20-21 October 2003, Monday-Tuesday, Partheni, Nisos Leros

Sat out the high winds for two days then headed south into 20-25 knot wind with 2 meter seas. No fun, but we needed FFV.

Log 11 NM

22 October 2003, Wednesday, Lakki, Nisos Leros

In the marina in Lakki, waiting out the weather

Log 0 NM

Bari, Italy to Aigina, Greece 18-29 September 2003

29 September 2003
#12-03 Brilliant's Log, 18-29 September

Hi Everyone,

We have definitely covered ground since the last log and are now in the port of Methana, just south of Athens, Greece. We left "Brilliant" for a few days and took a ferry to Crete to visit friends and pick up a few essentials from the base at Souda Bay. It was a good trip and we even had the chance to stomp grapes with our friends Minolis and Litza!
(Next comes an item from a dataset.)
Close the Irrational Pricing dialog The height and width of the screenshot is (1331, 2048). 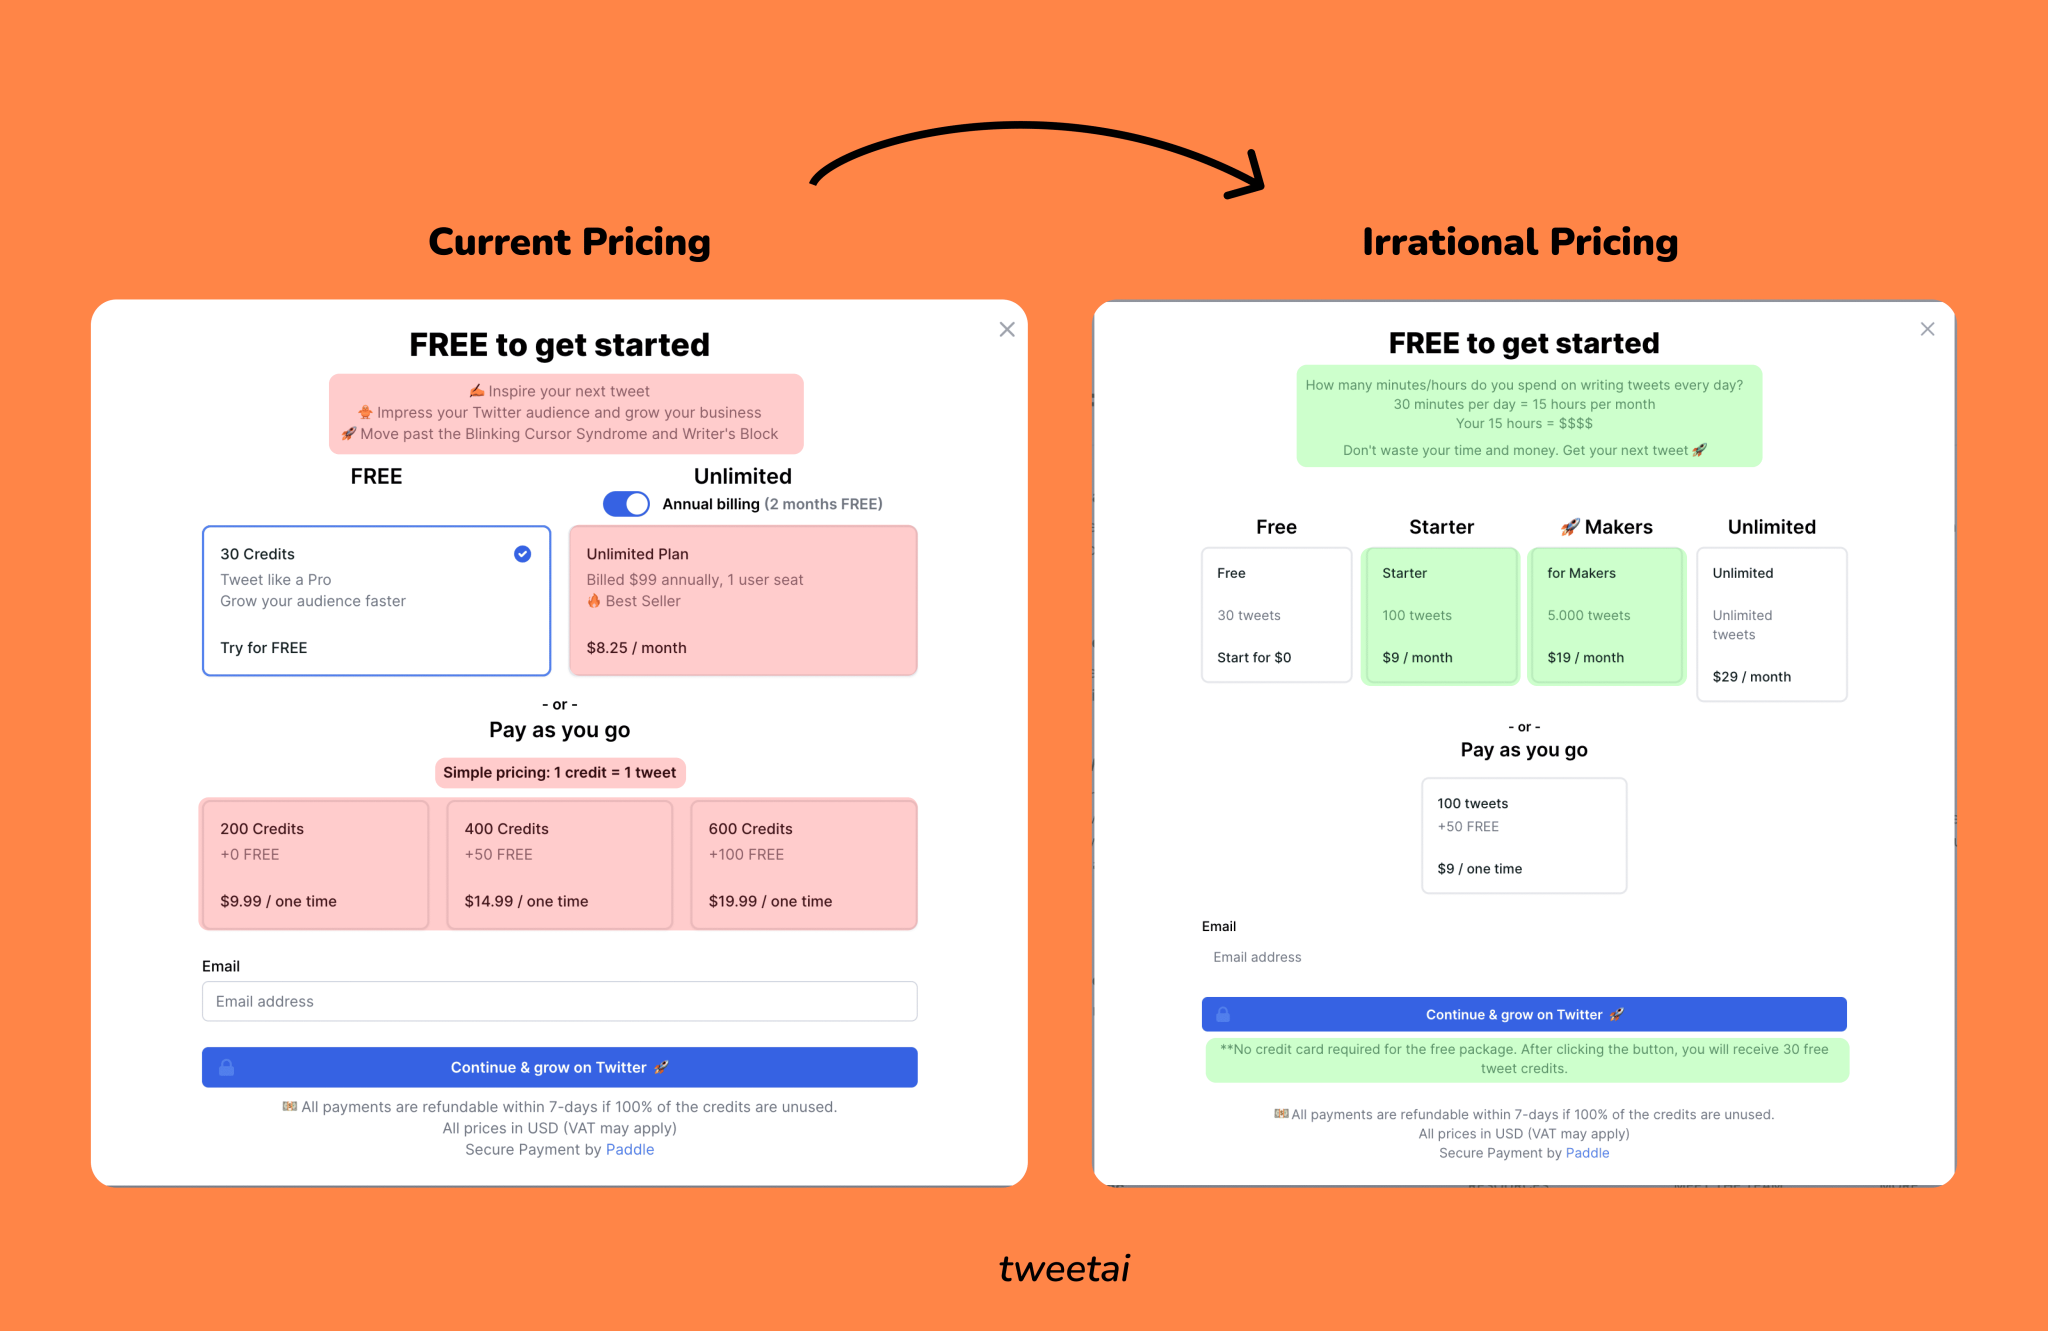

The decision has been tentatively made to winter in Antalya, Turkey. Why Turkey? Lots of work we want to have done on the boat. The weak dollar just goes farther in Turkey. Lots of other cruisers winter there and mostly last season we just didn't get to see enough of Turkey. But of course first we have to get across the Aegean Sea, with the gales of autumn, and then we'll see where we actually end up.

Pete & Stephanie Peterson
s/y "Brilliant"



18-20 September 2003, Thursday-Saturday, Porto Vechiccio, Bari, Italy 4107N/1654E

After our morning coffee, we took the short walk from the quay to find a supermarket. With a two day passage ahead of us we needed some FF&V and a few other essentials. The large supermarket was too far away, so we settled for a small one and then stopped by the fruit and veggie market on the way back to the boat.

Yesterday, checked out the fuel dock and found that it only had 1.5 meters of depth next to it... we draw 1.8 meters. So, I took the dinghy over with my one 25 liter jerry can. Luckily, they offered to loan me a couple of theirs, so it only took one trip to get the fuel we needed. It was, however expensive at .88 euros per liter. Sailing more has definitely reduced our fuel bill.

At 1045 Stephanie backed us off the quay and we set our course. The wind was light 6-8 knots, but with an easy following sea we were able to set sail as soon as the batteries were recharged. On a broad reach we kicked back and barely touched the sails for the next twelve hours making 3-5 knots. We had decided to sail as much as possible even if we weren't making much speed.

The course we choose kept us out of the main shipping channel until about 0200 and then it seemed we were positioned perfectly with north bound traffic passing well to port and south bound traffic on the starboard side.

The passage was uneventful and we were able to get into a good routine. We have not done many multi-day passages, so we tried a watch schedule out that seems to work pretty well for us. We split the day into two six hour watches from 0600-1200 then 1200-1800 and then stood three hour watches through the night.

The trip took 52 hours and we were blessed by calm seas and following winds. As much as we wanted to sail the entire trip, the wind were just a bit too light and we drew the line at making less than 1 knot of speed. We were able to sail over half of the time and that was much better than we have been doing this summer.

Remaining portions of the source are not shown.